In a world where audiobooks, movie trailers, animation, and commercial spots saturate the airwaves, the demand for talented voice actors has reached an all-time high. Yet the coaches and workshops necessary to perfect the craft—plus the studio time to record—can come at a high price.
Which is why when voice actor Don LaFontaine passed away in 2008, the Los Angeles branch of the Screen Actors Guild Foundation sought to create a free-of-charge professional and educational lab as a resource for voice actors in his memory with the Don LaFontaine Voiceover Lab, which opened in 2010.
Costing half a million dollars and consisting of a small solo recording booth, a state-of-the-art main booth, and a classroom, the facility is a place for voice actors to commune, learn technique, rehearse, receive feedback, master equipment and software, and even record auditions for demos. In May 2014, New York followed suit, simultaneously opening a SAG Foundation Actors Center and its Entertainment Industry Foundation Voiceover Lab.
The voiceover industry has experienced a major shift over the last 20 years. “[The field] doesn’t just require you to have a good voice and read good copy,” said voiceover artist and DLF lab instructor Paul Pape. Aric Shuford, director of the DLF Voiceover Lab, explained, “The actor is really responsible for the process—how to record, edit, and send off their own auditions.” Therefore, the labs on both coasts teach technological and creative skills. You have to be a part-time engineer, as well as an artist.
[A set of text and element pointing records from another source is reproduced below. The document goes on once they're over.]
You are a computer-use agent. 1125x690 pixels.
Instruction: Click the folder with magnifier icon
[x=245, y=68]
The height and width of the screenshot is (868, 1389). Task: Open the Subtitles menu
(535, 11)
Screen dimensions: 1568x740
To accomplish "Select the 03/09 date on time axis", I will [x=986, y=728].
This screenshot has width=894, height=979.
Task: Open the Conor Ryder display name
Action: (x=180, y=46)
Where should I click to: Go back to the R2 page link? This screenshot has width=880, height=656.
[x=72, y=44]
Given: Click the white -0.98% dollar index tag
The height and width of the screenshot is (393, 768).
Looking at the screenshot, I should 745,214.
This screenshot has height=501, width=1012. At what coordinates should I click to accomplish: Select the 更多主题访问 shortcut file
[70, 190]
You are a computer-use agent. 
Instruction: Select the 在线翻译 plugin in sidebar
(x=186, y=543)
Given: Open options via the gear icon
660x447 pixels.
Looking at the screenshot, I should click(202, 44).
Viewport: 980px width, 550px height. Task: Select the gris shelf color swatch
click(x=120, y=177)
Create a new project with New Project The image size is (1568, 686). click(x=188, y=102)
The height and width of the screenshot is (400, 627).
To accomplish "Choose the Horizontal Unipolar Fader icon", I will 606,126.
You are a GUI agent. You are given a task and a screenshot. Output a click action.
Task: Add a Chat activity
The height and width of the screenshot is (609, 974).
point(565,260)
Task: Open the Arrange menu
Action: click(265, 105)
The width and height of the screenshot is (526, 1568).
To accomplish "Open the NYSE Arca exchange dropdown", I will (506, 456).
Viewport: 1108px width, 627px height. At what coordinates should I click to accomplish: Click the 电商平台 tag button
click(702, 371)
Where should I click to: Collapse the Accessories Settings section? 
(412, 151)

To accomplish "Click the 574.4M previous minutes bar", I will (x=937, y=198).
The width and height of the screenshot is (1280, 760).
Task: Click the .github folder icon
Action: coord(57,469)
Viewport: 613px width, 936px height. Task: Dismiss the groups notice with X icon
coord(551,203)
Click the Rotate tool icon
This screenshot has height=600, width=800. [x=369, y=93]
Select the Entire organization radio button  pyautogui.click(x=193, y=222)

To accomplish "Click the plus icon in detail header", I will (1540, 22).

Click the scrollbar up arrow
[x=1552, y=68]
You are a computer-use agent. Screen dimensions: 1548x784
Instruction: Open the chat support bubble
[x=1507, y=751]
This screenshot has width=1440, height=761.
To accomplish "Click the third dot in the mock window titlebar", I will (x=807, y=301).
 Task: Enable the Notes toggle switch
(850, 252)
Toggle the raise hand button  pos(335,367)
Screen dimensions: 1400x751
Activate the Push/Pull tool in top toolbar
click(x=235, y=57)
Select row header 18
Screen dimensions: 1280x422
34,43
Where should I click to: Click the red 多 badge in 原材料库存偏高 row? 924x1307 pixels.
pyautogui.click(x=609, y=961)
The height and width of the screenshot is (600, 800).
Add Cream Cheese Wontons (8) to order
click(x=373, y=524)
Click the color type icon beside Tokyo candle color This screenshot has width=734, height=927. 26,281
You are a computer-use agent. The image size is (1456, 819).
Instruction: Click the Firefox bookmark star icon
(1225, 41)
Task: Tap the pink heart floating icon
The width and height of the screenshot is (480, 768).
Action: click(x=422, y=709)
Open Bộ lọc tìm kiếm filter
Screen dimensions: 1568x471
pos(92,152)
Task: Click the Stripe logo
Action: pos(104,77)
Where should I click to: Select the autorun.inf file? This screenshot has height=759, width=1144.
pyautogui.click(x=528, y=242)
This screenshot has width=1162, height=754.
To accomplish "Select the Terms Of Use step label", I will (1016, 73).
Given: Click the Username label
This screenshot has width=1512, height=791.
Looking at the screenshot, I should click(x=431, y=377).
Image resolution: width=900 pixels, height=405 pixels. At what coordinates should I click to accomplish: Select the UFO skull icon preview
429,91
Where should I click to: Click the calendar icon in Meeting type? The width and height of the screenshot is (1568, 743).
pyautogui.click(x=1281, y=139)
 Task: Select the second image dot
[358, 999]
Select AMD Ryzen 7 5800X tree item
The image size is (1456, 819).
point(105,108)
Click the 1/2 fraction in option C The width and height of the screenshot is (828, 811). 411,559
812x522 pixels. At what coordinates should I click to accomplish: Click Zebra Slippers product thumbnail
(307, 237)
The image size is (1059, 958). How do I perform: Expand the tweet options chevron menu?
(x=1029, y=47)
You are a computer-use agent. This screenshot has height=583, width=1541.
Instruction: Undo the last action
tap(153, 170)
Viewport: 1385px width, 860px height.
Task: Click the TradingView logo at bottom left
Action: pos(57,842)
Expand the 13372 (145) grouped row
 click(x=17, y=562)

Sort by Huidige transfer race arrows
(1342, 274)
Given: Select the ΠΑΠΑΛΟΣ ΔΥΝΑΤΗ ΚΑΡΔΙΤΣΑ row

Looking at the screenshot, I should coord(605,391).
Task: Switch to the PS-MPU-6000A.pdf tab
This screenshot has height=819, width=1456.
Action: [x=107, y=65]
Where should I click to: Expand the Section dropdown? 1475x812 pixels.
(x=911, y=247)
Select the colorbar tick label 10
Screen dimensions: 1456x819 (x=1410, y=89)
SAG-AFTRA union members who complete the required orientation can take advantage of these labs. (Though the DLF lab officially allows nonunion actors, union members get priority and due to demand, nonunion rarely make it in.) In both hubs, the labs are an invaluable resource for veteran and aspiring voice actors. “[Voiceover] is a way to expand their repertoire of acting options,” said Shuford. “There are so many different genres of voiceover now that are becoming really popular.”
The audiobook genre is booming, particularly in New York. Rose-Alma Lamoureux had done minimal commercial voice work prior to training at the EIF lab, but has since become a successful audiobook narrator. “It would not have happened if I hadn’t had the EIF Voiceover Lab resource,” Lamoureux said.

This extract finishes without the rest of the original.